Pancreatic cancer: Cellular process suggests path to new treatment options

Drug resistance is a major obstacle in the treatment of cancers. In an aggressive type of pancreatic cancer, for instance, drug resistance is associated with the suppression of programmed cell death, which results in the uncontrolled growth of cancer cells. Until recently, the process underlying this phenomenon had remained unknown. A team of researchers from Charité – Universitätsmedizin Berlin have now elucidated the way in which different factors interact in order to enable these cancer cells to survive. They were able to show that inhibition of a key protein limits cancer growth. The researchers' findings, which have been published in PNAS, may herald a new treatment target for aggressive cancers.

Some types of cancer are particularly difficult to treat, due to their ability to evade existing therapies. Pancreatic cancer is one such cancer—specifically, an aggressive subtype known as pancreatic ductal adenocarcinoma (PDAC). Every year, approximately 19,000 people in Germany develop pancreatic cancer. The most common reason for treatment resistance is the suppression of the process of programmed cell death, known as apoptosis. Targeted treatment therefore requires the use of new treatment strategies. "In addition to identifying a new treatment target, we were able to elucidate a mechanism which enables us to circumvent cancer cell resistance. This enabled us to propose a new strategy for the treatment of particularly aggressive forms of cancer", says PD Dr. Matthias Wirth of Charité's Department of Hematology, Oncology and Cancer Immunology on Campus Benjamin Franklin.

Working alongside colleagues from other research organizations in Germany, the United States and the Netherlands, PD Dr. Wirth and his team undertook a detailed study of the processes involved in apoptosis. They discovered that the NOXA protein—which is a key proapoptotic factor—appears to be suppressed in particularly aggressive forms of pancreatic cancer. The mechanism responsible for this suppression had remained unknown until now. "Our approach was therefore to identify drug candidates which might be capable of unleashing NOXA's cancer-suppressing potential. Using an unbiased drug screening experiment to systematically test substances in genetically altered cell lines, we were able to identify one effective substance," explains PD Dr. Wirth. He continues that "the substance in question was an inhibitor of the transcription factor known as RUNX1, which is usually present in large quantities in patients with pancreatic cancer and is associated with an inferior prognosis." The researchers performed a comprehensive series of genome-wide gene expression analyses in order to identify gene activity. This enabled the researchers to show that loss of the RUNX1 gene cancels the suppression of the NOXA protein, which suggests that the RUNX1 protein prevents apoptosis, meaning it has a cancer-promoting effect.
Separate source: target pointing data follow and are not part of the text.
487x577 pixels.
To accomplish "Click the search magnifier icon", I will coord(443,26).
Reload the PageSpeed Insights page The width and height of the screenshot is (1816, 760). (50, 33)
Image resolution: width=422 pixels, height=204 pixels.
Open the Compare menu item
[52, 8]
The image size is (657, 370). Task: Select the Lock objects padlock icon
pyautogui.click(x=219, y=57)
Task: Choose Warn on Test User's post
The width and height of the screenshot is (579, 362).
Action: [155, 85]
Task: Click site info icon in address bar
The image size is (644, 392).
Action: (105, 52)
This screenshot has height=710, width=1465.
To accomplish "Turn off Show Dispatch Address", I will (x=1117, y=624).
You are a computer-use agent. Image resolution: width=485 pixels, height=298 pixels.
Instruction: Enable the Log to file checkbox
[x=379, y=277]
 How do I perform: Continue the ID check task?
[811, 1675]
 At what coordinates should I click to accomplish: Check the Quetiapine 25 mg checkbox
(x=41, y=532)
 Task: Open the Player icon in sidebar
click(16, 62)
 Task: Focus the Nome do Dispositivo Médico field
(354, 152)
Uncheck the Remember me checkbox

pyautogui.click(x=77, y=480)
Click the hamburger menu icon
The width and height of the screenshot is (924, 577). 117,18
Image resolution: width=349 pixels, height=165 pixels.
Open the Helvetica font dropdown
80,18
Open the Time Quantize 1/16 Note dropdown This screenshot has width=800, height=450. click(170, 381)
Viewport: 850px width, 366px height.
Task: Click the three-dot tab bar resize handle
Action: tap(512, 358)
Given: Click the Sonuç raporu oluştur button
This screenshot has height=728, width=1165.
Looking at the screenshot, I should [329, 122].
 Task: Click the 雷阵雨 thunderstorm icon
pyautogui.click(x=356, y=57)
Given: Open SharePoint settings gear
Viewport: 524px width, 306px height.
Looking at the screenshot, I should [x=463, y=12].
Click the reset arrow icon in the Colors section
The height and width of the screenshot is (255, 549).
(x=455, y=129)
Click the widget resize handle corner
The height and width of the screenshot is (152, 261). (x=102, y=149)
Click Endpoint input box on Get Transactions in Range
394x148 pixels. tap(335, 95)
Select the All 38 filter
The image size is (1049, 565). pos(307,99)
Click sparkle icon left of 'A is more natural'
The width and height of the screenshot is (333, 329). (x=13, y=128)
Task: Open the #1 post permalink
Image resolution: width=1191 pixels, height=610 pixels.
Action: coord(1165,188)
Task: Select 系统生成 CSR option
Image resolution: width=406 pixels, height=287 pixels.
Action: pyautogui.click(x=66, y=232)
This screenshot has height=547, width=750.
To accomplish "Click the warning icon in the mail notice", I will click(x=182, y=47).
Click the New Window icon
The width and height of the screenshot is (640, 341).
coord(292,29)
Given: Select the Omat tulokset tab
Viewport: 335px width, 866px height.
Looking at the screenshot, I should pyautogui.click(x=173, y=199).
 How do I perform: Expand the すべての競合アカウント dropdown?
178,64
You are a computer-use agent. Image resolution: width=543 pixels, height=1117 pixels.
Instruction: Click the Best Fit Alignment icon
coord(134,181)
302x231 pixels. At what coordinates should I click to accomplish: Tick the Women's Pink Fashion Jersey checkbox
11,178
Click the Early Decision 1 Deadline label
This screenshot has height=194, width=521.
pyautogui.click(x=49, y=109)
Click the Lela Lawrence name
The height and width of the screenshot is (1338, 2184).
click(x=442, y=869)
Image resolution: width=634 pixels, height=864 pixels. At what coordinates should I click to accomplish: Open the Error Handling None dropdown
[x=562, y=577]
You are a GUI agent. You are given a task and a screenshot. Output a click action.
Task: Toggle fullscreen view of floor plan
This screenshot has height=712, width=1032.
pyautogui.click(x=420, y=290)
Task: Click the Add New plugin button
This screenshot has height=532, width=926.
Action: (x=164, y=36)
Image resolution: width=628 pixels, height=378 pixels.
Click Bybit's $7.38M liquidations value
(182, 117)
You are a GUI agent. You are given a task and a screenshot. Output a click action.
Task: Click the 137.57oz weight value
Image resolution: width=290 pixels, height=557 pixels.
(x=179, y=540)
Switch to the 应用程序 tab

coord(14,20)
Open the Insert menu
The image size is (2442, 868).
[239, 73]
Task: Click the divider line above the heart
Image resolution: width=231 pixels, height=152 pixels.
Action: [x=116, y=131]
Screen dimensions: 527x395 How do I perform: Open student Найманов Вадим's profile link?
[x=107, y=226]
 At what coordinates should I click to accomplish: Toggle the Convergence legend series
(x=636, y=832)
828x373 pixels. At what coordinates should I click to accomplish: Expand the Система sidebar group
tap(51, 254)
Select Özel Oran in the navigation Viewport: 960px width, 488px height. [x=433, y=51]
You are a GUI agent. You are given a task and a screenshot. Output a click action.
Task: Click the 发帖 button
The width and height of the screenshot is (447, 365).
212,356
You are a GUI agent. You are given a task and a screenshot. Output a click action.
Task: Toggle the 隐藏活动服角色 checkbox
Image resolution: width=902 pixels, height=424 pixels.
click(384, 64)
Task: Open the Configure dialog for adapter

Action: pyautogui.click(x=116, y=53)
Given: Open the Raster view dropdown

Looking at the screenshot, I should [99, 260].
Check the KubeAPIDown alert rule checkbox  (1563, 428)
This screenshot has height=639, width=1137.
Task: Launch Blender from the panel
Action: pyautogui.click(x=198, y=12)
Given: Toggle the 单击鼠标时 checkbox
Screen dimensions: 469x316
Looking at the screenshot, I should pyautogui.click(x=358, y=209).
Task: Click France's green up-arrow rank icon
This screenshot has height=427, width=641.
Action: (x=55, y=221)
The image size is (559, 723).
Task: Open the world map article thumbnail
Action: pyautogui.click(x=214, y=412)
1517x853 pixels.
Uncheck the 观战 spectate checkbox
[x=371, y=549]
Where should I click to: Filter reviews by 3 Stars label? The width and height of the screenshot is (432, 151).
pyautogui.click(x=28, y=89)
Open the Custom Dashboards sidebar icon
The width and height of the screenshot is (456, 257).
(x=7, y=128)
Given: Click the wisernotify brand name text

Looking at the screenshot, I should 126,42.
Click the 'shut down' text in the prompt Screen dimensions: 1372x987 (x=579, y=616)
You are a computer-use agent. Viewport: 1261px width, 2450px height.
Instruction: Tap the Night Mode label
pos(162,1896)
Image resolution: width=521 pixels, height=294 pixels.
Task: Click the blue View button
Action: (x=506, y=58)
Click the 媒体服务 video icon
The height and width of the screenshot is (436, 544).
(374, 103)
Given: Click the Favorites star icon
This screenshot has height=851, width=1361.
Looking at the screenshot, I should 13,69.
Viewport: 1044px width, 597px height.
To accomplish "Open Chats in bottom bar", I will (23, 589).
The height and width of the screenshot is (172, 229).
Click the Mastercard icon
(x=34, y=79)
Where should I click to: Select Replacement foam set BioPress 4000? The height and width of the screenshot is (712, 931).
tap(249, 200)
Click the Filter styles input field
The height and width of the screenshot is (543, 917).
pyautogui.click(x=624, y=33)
The researchers also found that NOXA gene activity is controlled through spatial interaction with a distant, non-coding DNA sequence to which the transcription factor RUNX1 can bind. As part of a nationwide collaboration, the researchers were then able to demonstrate the same apoptosis-inducing effect of RUNX1 inhibition in both a mouse model and in organoids (cancer patient-derived, three-dimensional cell cultures). Summing up the research, PD Dr. Wirth says that their "findings therefore direct our focus towards effective RUNX1 inhibitors as a potential new option in the treatment of pancreatic cancer." He adds that "we are now investigating the degree to which this newly discovered mechanism might translate to other types of cancers. Our next step will be to test more substances, in particular ones already in clinical use. We hope this will enable us to uncover potential combination therapies which would then be tested in clinical studies and ultimately expand the treatment options available to patients with cancer."